While North Carolina troopers write parking tickets for truck drivers who stop for naps on interstate highway ramps, efforts are underway here and in other states to provide a few more safe parking places – and to help truckers find them.
Kansas and seven neighboring states in the Midwest won a $25 million federal grant in November for a technology network that will tell truckers – using smartphones and electronic message boards – how many vacant parking spots are available at truck stops and rest areas on the road ahead.
On Interstate 77 in Iredell County, a new state Department of Transportation rest area is expected to open in 2018 with parking spots for 55 big trucks. In May, DOT opened a rest area on U.S. 17 in Beaufort County, with 18 truck spaces.
Even with the new construction, truck drivers may have more difficulty finding a parking spot in North Carolina than in neighboring states, according to results of a new 50-state survey. The Federal Highway Administration conducted the “Jason’s Law” truck parking survey, named for a driver who was slain when he parked for a nap at an abandoned gas station in South Carolina.
Long-haul truckers need to rest when they’re sleepy or when they’re running up against federal hours-of-service limits. When legal parking areas are full, they find illegal options.
North Carolina has 723 parking spaces for truckers at state-owned rest areas and 5,122 spaces at privately owned truck stops, according to survey results released in August. Parking is more plentiful in four bordering states, ranging from a combined 7,948 truck spots in South Carolina to 13,718 in Georgia.
Except for one measure that makes Tennessee look worse, North Carolina also trails its neighbors when parking spaces are measured against highway miles and truck traffic counts. While South Carolina has 211 truck spaces for every 100 national highway system miles in the state, North Carolina has only 93.
“There are so many trucks on the road nowadays,” said driver Robin Metdepenningen of Concord, who was ticketed in June for parking beside an Interstate 77 on-ramp in Surry County. “There’s really not enough room for everybody to park when they need to take a break.”

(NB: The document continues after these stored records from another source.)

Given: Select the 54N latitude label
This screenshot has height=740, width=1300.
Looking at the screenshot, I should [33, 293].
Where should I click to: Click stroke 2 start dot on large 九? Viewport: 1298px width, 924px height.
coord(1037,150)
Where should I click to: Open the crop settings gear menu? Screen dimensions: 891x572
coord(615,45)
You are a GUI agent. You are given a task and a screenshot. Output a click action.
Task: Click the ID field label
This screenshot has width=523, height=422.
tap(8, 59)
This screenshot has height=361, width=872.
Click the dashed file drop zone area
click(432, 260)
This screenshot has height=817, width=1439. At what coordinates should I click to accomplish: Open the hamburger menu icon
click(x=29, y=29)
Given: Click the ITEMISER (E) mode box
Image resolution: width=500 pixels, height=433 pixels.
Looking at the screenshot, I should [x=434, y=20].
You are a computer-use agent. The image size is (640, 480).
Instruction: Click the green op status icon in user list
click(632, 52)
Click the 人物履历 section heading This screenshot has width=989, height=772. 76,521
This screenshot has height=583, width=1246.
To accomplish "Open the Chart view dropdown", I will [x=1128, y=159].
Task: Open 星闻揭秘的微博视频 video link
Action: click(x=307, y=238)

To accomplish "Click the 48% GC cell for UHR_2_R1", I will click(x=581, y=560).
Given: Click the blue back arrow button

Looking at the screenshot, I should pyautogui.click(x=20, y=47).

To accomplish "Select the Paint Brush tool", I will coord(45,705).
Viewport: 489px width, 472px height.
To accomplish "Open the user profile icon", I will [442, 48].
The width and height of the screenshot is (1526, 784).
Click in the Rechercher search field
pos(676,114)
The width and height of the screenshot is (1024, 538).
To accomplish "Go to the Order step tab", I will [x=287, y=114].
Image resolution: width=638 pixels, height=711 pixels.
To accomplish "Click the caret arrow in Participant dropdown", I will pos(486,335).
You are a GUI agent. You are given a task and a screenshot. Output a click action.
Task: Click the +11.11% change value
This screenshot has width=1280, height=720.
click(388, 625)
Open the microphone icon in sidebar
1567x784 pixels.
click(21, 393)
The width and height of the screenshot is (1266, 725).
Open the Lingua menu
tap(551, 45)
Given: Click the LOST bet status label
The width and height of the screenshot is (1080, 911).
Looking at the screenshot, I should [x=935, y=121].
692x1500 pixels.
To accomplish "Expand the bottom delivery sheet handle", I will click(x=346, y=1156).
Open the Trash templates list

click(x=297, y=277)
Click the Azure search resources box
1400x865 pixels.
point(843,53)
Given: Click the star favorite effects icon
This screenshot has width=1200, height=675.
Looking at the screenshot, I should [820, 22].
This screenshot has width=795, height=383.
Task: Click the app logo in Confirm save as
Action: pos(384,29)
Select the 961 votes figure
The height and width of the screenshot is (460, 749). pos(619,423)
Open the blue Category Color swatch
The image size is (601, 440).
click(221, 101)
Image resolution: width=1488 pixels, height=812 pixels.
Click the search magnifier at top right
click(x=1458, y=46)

Nearly 6 million commercial truck drivers are on the road every day.
“And with the surge in shipping around the holidays, you’ll have additional drivers who are looking for parking,” Caitlin Rayman, freight management and operations director for the Federal Highway Administration, said in an interview Monday.
Rayman said the federal agency will hold regional gatherings next year with truckers, truck stop operators and state transportation officials to find ways to ease a chronic truck parking shortage. Indiana recently added 80 truck spaces, and Wyoming added 43 with help from federal grants that are no longer available, she said, but states have the option to use other federal funds for this purpose.
More than 200 North Carolina drivers were cited this summer after the State Highway Patrol began vigorously enforcing an often-overlooked law against parking on interstate shoulders and ramps.
The crackdown started after a longtime political fundraiser complained personally to Gov. Pat McCrory. Citing data showing that parked vehicles are involved in about 25 percent of all interstate highway crash deaths, McCrory said the enforcement push was based on safety concerns.
Surry County businessman Charlie Shelton, who pushed for the no-parking enforcement, gave McCrory the results of his own truck parking survey.
On a single night in March, Shelton counted 240 trucks parked legally or otherwise along I-77 in Surry, Yadkin and Iredell counties, where there were only 150 truck-stop and rest-area spots. Along with I-77 ramps – the focus of Shelton’s complaint to McCrory – truckers also slept in the parking lots of stores, gas stations and restaurants.
“That’s unsafe,” Rayman said. “We want to make sure drivers have a place where they can get adequate rest and be able to do their job.”